Presentazione dei partecipanti

Gabriele Mioni

Sono di Bologna, vengo dalla scuola di Bologna, io e i due colleghi, siamo iscritti al secondo anno, lo abbiamo appena iniziato, ho 26 anni. Prima della scuola ho avuto un'esperienza in una radio locale bolognese, mi occupavo di cronaca quotidiana, ho fatto poi uno stage quest'estate di due mesi in un giornale locale, la Gazzetta di Mantova. Sono laureato alla Facoltà di Lettere in Storia Contemporanea. Siamo venuti per ascoltare con la mente chiaramente aperta (quella che deve avere un giornalista), sgombra se è possibile da pregiudizi.

Francesco Allegra

Vengo da Novara, ho 26 anni, sono al secondo anno della scuola di Bologna, sono laureato in Filosofia alla Statale di Milano. Ho lavorato per un po' di anni, di cui 8 in un giornale locale, un bisettimanale. Ho fatto un po' di televisione sempre locale. Sono rimasto abbastanza positivamente impressionato da quello che ho sentito fino ad ora. 

Cesario Picca

Vengo da Lecce, ho 25 anni, sono stato due anni corrispondente alla Gazzetta del Mezzogiorno, due per il quotidiano di Lecce, ho fatto radio e TV locali e adesso sono alla scuola di giornalismo di Bologna. Quest'estate allo stage sono stato al Resto del Carlino, di Ferrara, Modena e Reggio Emilia, sono laureando in Economia e Commercio all'Università di Lecce e cosa farò da grande? Spero il giornalista, altrimenti il babbo ha pronta per me un'azienda agricola che lui gestisce (...).

Simona Cacialli

Ho 24 anni, sto scrivendo su "L'altra città" un giornale che tratta tematiche di una periferia abbastanza degradata di Firenze che si chiama Le Piagge; tutti i giornalisti sono volontari, molto appassionati e sensibili verso le tematiche del degrado e dell'emarginazione a livello locale, pronti comunque ad aprirsi ad altro, verso altre periferie, altre zone. Sono laureanda in Scienze dell'Educazione e sto facendo una tesi proprio su Le Piagge. La mia intenzione è quella di lavorare nell'ambito del sociale, ancora non so bene con quale ruolo, giornalista non lo so, comunque restare nel sociale, questo è quello che mi interessa.

Giulietta Stefani

Ho 24 anni, mi sto laureando in Scienze Politiche a Firenze e collaboro anch'io al giornale "L'altra città", un'esperienza di giornalismo un po' particolare, anche perché, non avendo alcuna formazione, il nostro è stato un tirocinio direttamente sul campo, con l'aiuto iniziale di alcuni giornalisti fiorentini.
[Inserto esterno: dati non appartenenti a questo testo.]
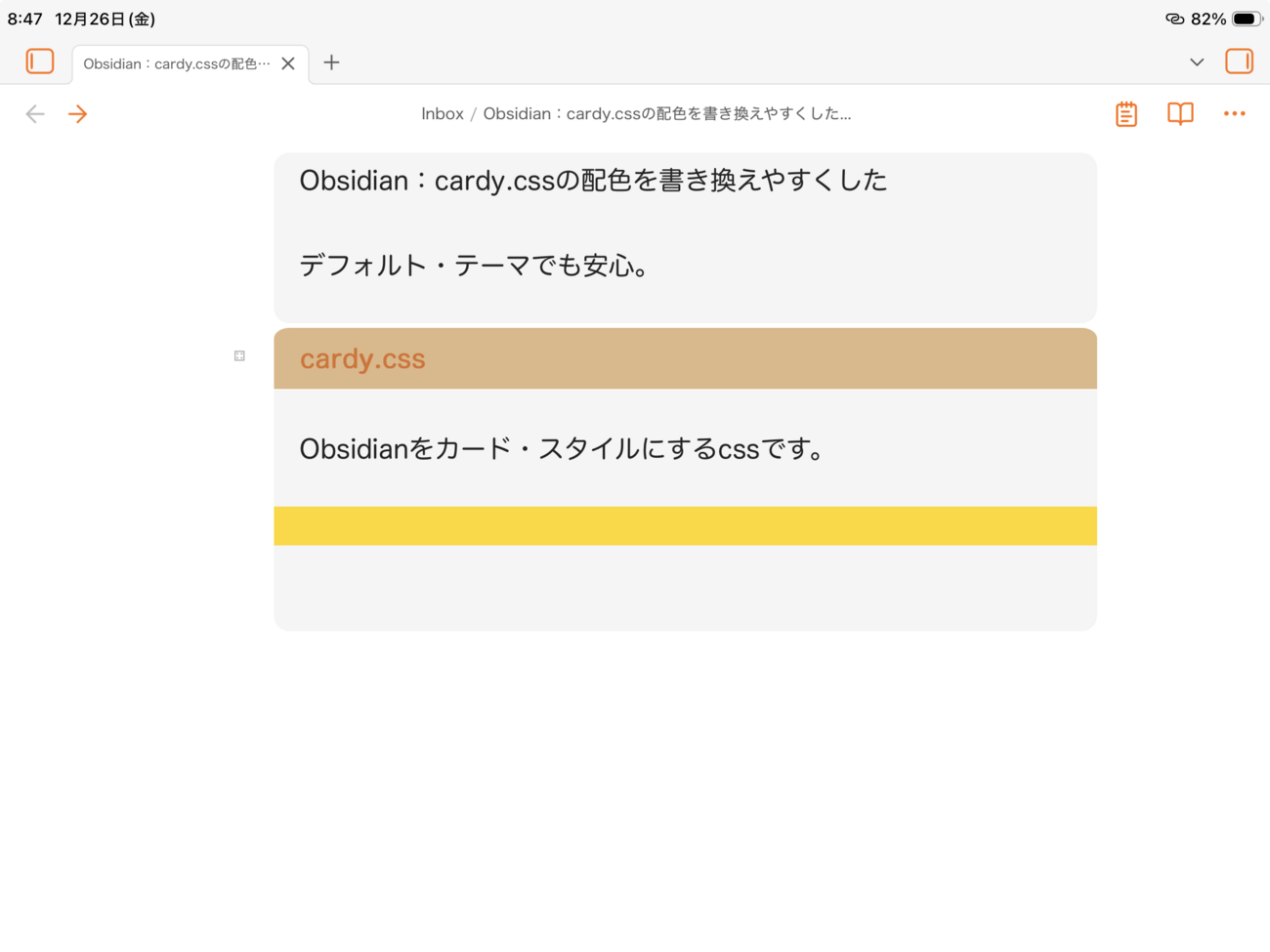The width and height of the screenshot is (1270, 952).
Task: Open the notepad panel icon
Action: click(x=1124, y=113)
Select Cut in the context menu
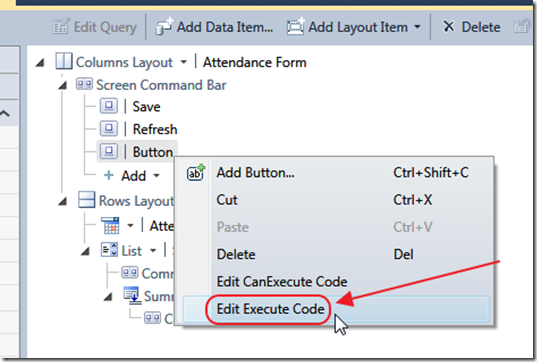The image size is (537, 362). (227, 200)
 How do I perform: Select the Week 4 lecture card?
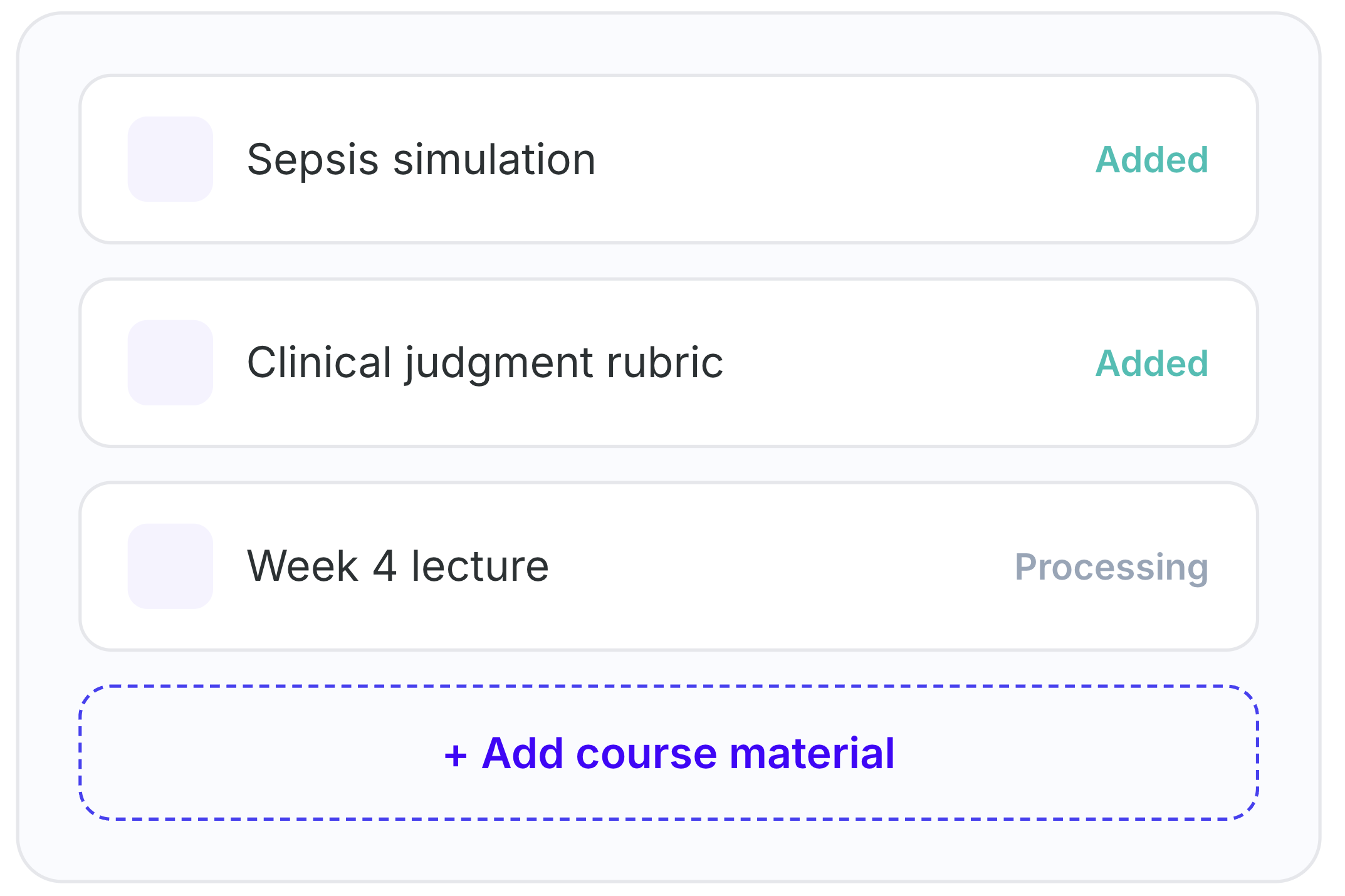click(669, 566)
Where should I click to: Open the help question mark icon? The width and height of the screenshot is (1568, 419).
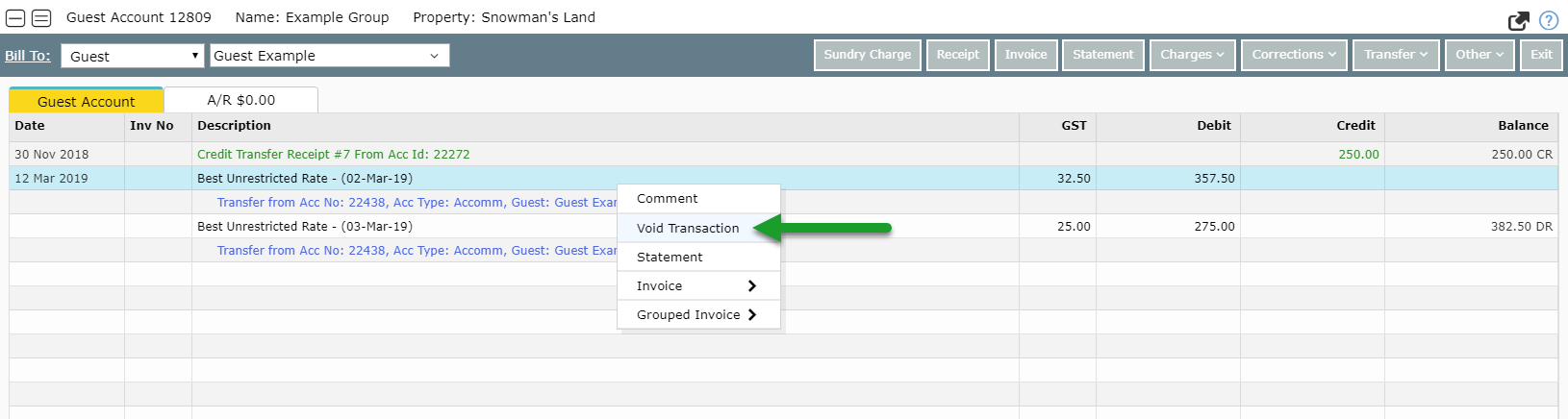(x=1549, y=20)
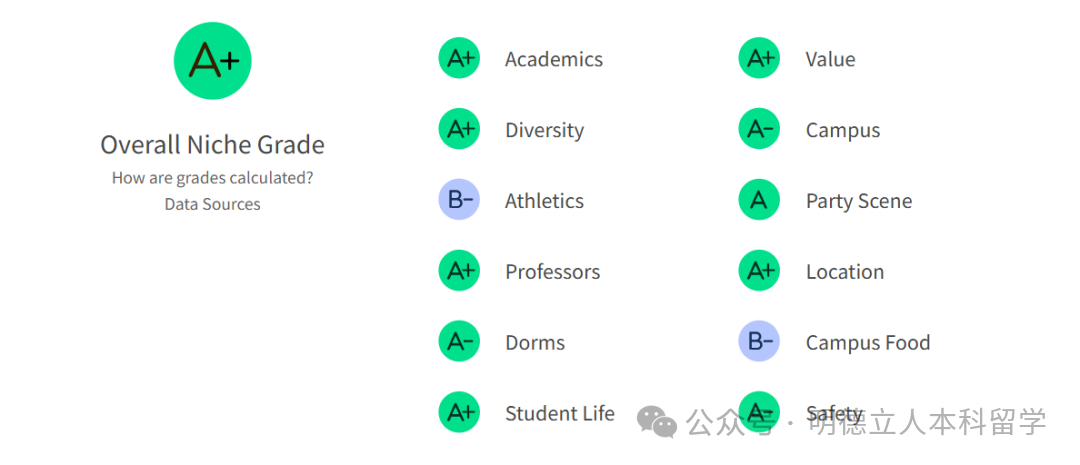This screenshot has width=1080, height=465.
Task: Select the Campus Food category label
Action: [x=867, y=343]
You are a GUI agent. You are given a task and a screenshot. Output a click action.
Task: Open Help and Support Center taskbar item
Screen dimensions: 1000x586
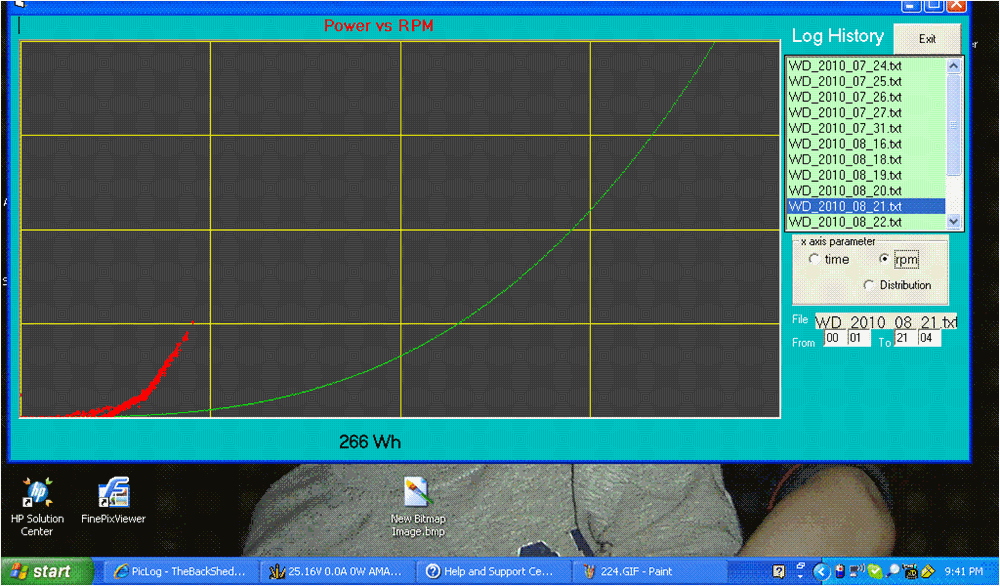tap(489, 572)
Siamo approdate a scrivere sul giornale non tanto, almeno inizialmente, con la voglia di diventare giornaliste, bensì spinte da un impegno più generale nel mondo del volontariato e del sociale e mosse poi dall'idea di fare un giornale, poiché c'era bisogno di comunicare su determinati temi; mi piacerebbe proseguire in questo campo soprattutto in quello sociale, l'idea di fare la giornalista di cronaca nera francamente non mi interessa.

Stefano Ricci

Mi riallaccerei, per dire come volevo impostare il lavoro e per cominciare a mettere un po' di carne al fuoco, a quanto affermava Giulietta adesso. Diceva: sì, forse l'orizzonte del giornalismo può essere una strada o comunque un'ipotesi da verificare, però sempre con un taglio sociale. L'idea di "redattore sociale" è infatti un'idea di un giornalista sociale, non di uno specialista, un professionista del sociale, poiché questo riproporrebbe la logica della ghettizzazione di certi argomenti (...).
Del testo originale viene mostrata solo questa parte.